Table 1. TTI of the Non-flame-retardant Bamboo and the Flame-Retardant Bamboo Pressurized under Different Impregnation

The time to ignition (TTI) refers to the time of continuous ignition required by the flame combustion on the material surface (Huang and Guan 2017). The longer the TTI is under the experimental conditions, the more difficult to ignite the material, and thus the better the flame-retardant performance of the material (Bakhtiyari et al. 2015). As can be seen from Table 1, as compared to the non-flame-retardant bamboo, the TTI of the flame-retardant bamboo improved significantly, and the ignition process was delayed. With an increase in the impregnation pressure, the TTI of the flame-retardant bamboo was also increased. The TTI of the 0.6 MPa pressurized flame-retardant bamboo was about 1.78 times that of the non-flame-retardant bamboo with a TTI delay rate of 77.8%. Therefore, after the fire-retardant impregnation treatment of CaAl-SiO3-LDHs, the flame-retardant performance of the bamboo was obviously improved, and thus it was unlikely to ignite.

Mass Loss Rate (MLR)

The mass-loss rate (MLR) curves of the non-flame-retardant bamboo and the flame-retardant bamboo are shown in Fig. 5.

Fig. 5. Mass loss rate of the non-flame-retardant bamboo (a) and the flame-retardant bamboo pressurized of 0.2 MPa (b), 0.4 MPa (c), and 0.6 MPa (d)

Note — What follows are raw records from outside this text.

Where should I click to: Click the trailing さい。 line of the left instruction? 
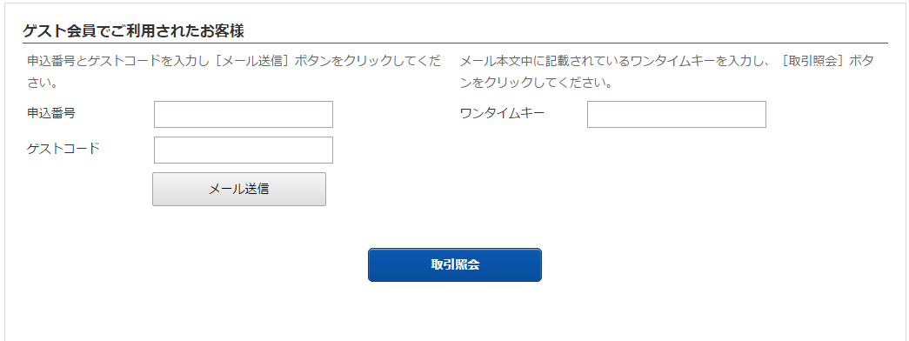pos(42,83)
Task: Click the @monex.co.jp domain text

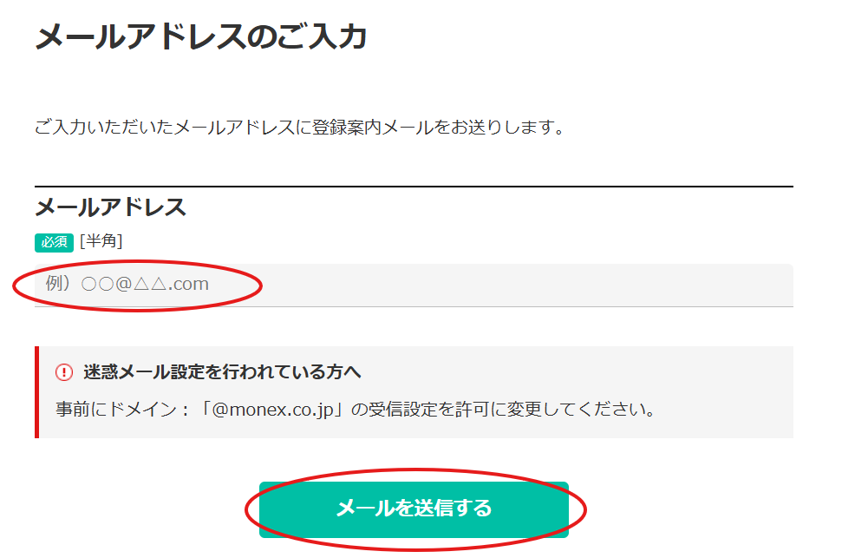Action: [x=272, y=408]
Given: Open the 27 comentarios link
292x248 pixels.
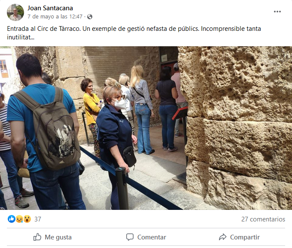Looking at the screenshot, I should click(x=263, y=219).
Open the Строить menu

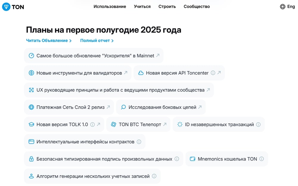coord(167,7)
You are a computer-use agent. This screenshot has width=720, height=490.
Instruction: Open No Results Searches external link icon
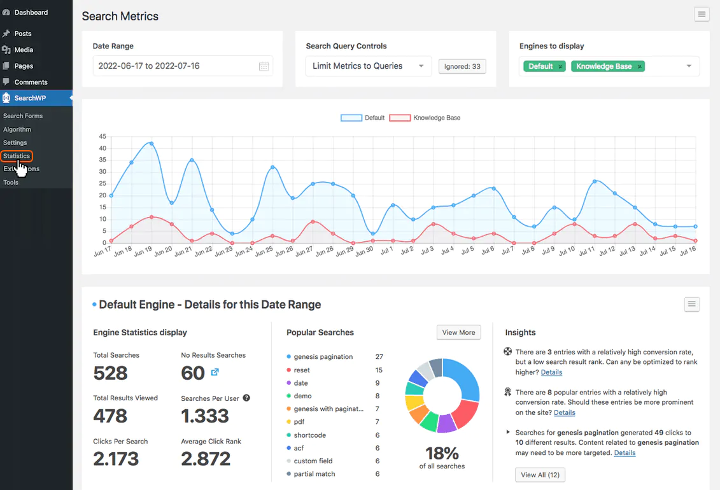click(x=215, y=372)
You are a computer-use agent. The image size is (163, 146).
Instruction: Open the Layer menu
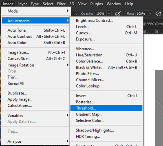(22, 4)
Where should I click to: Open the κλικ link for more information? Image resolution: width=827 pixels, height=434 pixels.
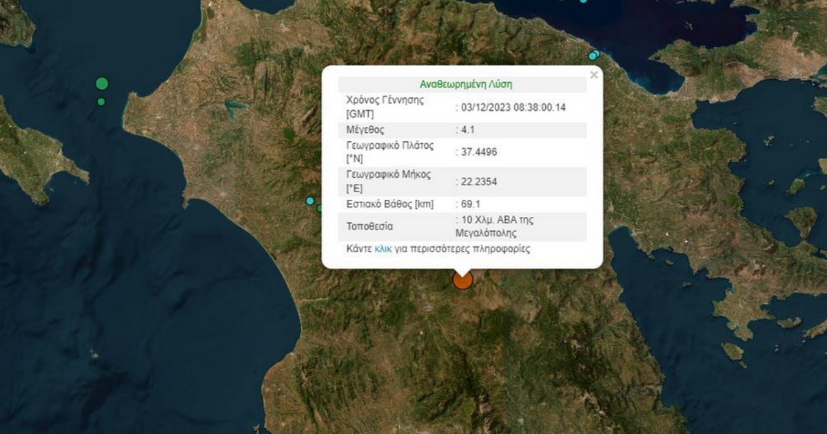click(382, 249)
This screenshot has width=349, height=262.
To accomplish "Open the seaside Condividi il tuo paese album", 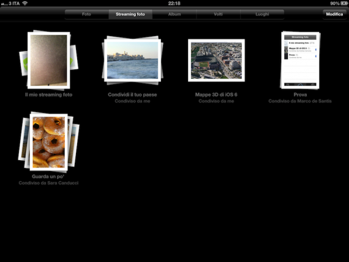I will coord(133,60).
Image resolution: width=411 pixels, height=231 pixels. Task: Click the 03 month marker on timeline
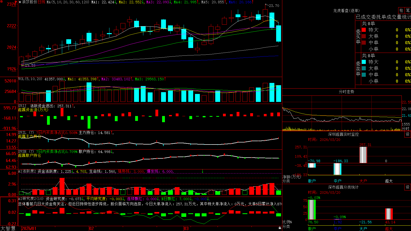tap(186, 228)
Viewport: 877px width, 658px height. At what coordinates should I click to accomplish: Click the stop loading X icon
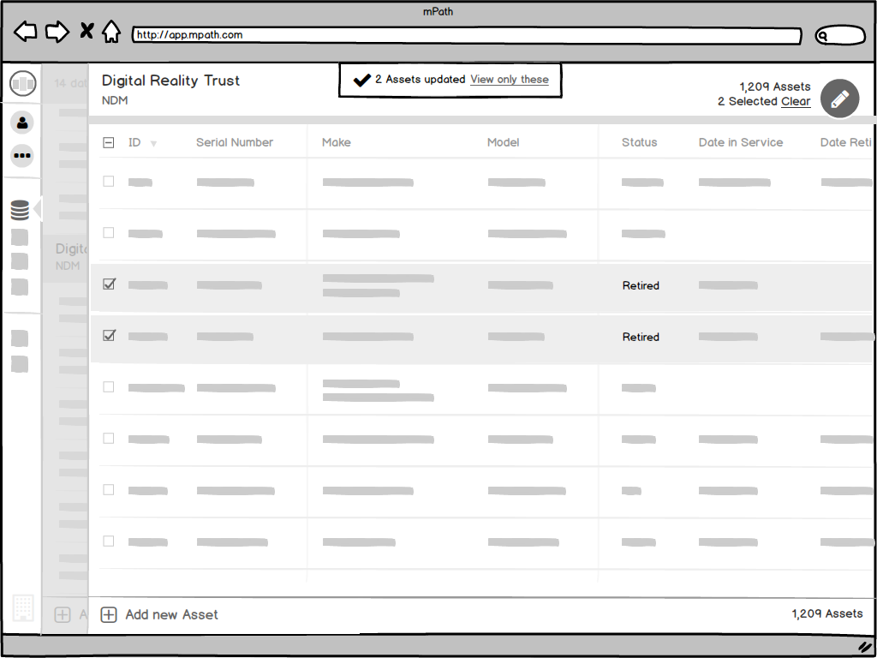point(86,31)
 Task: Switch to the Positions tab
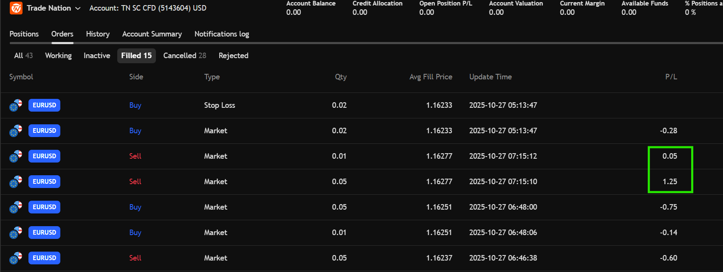(x=24, y=34)
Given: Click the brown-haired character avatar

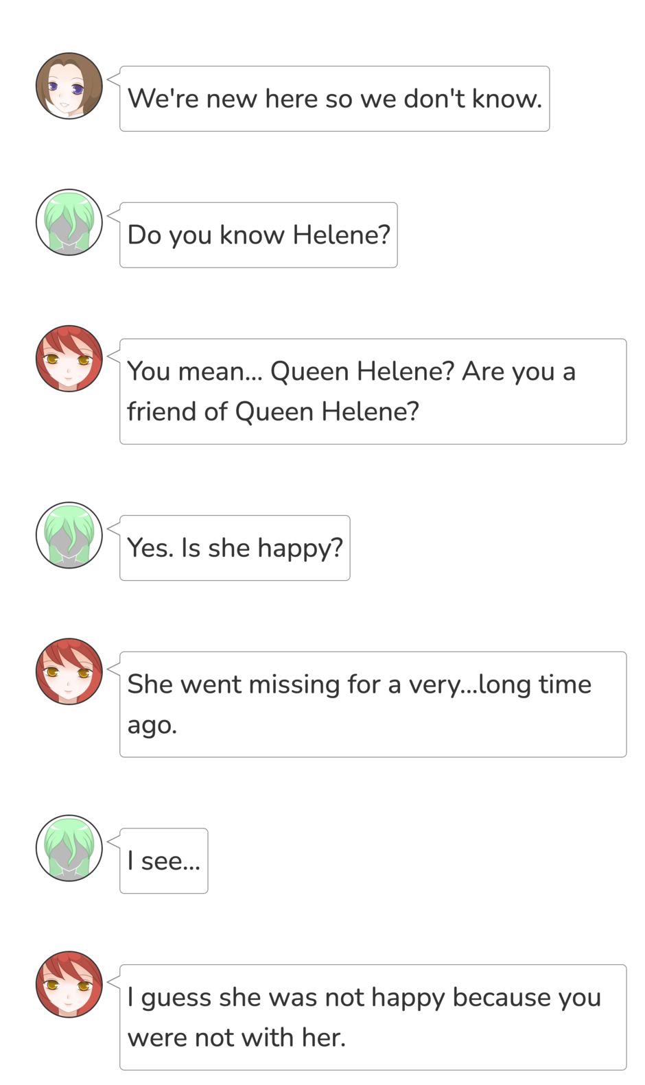Looking at the screenshot, I should (69, 86).
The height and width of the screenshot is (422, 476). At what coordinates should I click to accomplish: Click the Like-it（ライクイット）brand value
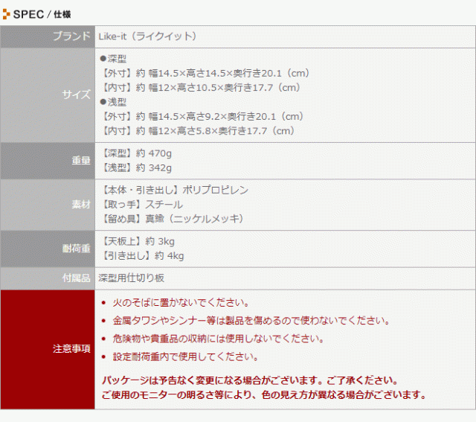click(149, 36)
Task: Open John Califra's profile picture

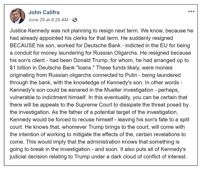Action: 17,16
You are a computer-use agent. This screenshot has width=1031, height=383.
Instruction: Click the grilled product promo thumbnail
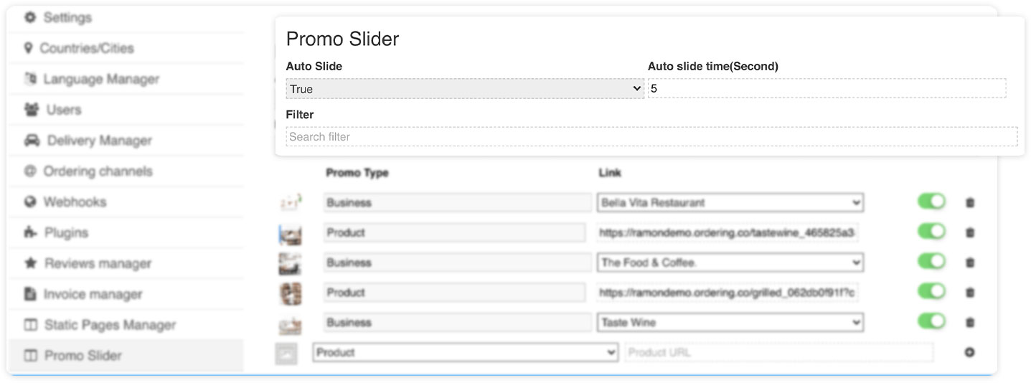click(x=291, y=293)
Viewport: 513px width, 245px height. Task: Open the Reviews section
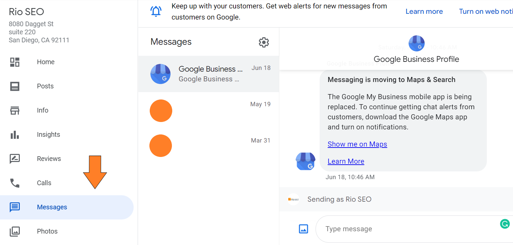(x=49, y=159)
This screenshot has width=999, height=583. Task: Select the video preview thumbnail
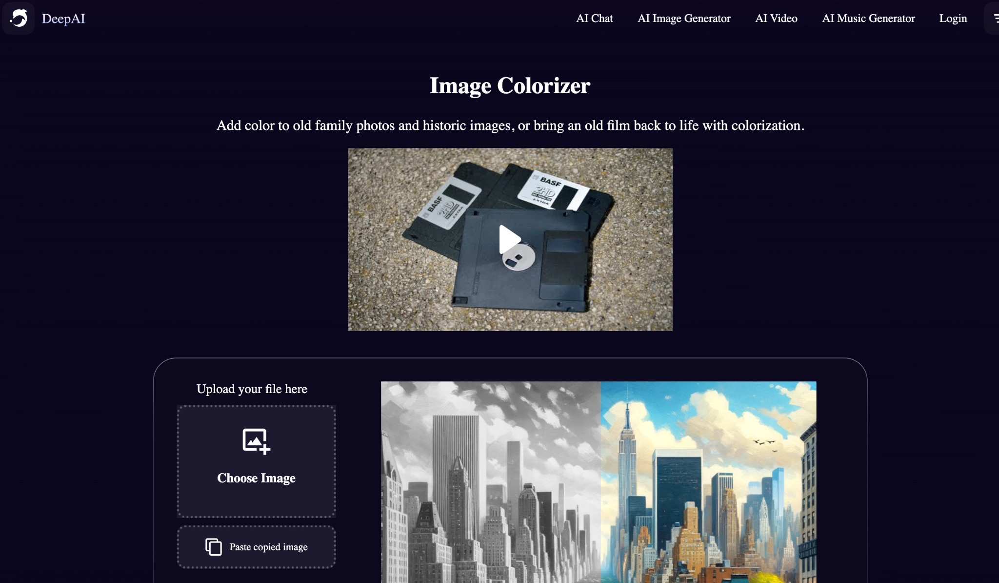pos(510,239)
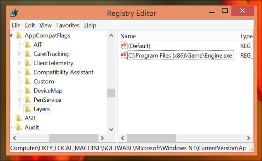Click the Registry Editor title bar icon
The image size is (262, 161).
(15, 13)
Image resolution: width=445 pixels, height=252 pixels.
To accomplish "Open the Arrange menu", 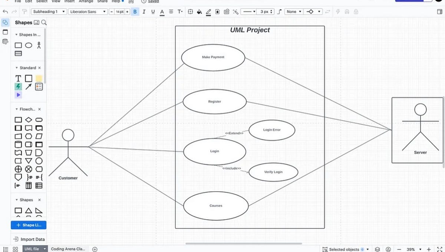I will click(86, 1).
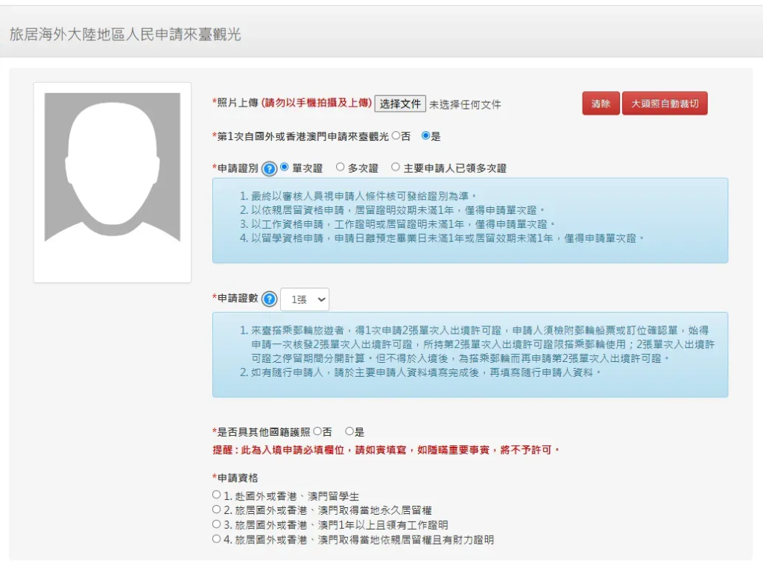Choose qualification 1 赴國外留學生
The width and height of the screenshot is (763, 584).
[x=217, y=495]
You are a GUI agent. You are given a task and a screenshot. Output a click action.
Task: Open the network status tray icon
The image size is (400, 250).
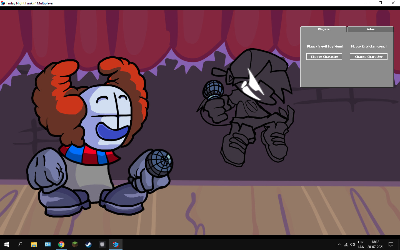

The mass loss rate is the rate of change of the mass loss of the material during combustion, which reflects the thermal cracking rate and behavior of the materials under a certain fire intensity. The MLR of the flame-retardant bamboo was lower than that of the non-flame-retardant bamboo, which indicates that the flame-retardant performance of the bamboo treated with the CaAl-SiO3-LDHs flame-retardant was improved. Moreover, when the MLR curve was compared with the HRR curve, it was observed that the two curves showed a similar change pattern, which indicates that the HRR and MLR of the non-flame-retardant bamboo and the flame-retardant bamboo were basically in a synchronized pace during combustion. In addition, a significant fluctuation was observed in the MLR curve, as shown in Fig. 5. This may be due to the innate anisotropy, the uneven density distribution, of the bamboo. The characteristic of the uneven density distribution was then verified with the non-flame-retardant bamboo and the flame-retardant bamboo, which showed time-varying MLR in the combustion test and thus greater fluctuations in MLR curves.

Residual Mass and Residual Carbon Morphology

The curves with the time-varying residual mass of the non-flame-retardant bamboo, the flame-retardant bamboo, and the carbon residue morphology are shown in Figs. 6 and 7, respectively. As shown in Fig. 6, the residual mass of the flame-retardant bamboo was larger than that of the non-flame-retardant bamboo, and it increased with an increase in the pressure applied in the pressure impregnation treatment of CaAl-SiO3-LDHs flame-retardants. The residual mass of the non-flame-retardant bamboo was only 8.00% of the initial mass, whereas the residual masses of the bamboo treated with the pressure impregnation of 0.2, 0.4, and 0.6 MPa were 15.76%, 16.13%, and 16.54% of the initial mass, respectively, which shows an increase of 48.9%, 50.1%, and 51.4%, respectively. The amount of charcoal, the primary residue produced after the burning of bamboo, was clearly increased after the bamboo was processed under fire-retardant treatment.

Fig. 6. The residual mass of the non-flame-retardant bamboo (a) and the flame-retardant bamboo pressurized of 0.2 MPa (b), 0.4 MPa (c), and 0.6 MPa (d)

Figure 7 shows that the carbon residue of the non-flame-retardant bamboo contained a lot of ash, and the shape of the carbon residue was fragmented. The ash content of the carbon residue of the flame-retardant bamboo was less than that of the non-flame-retardant bamboo, and the carbon residue maintained a higher degree of its original shape. Therefore, the carbon residue rate after bamboo burning was improved when the bamboo material was impregnated with the CaAl-SiO3-LDHs flame-retardant, which shows that CaAl-SiO3-LDHs induced the effect of promoting char formation (Rasbash 1983). Therefore, the CaAl-SiO3-LDHs flame-retardant bamboo exhibited an excellent flame-retardant carbon-forming property.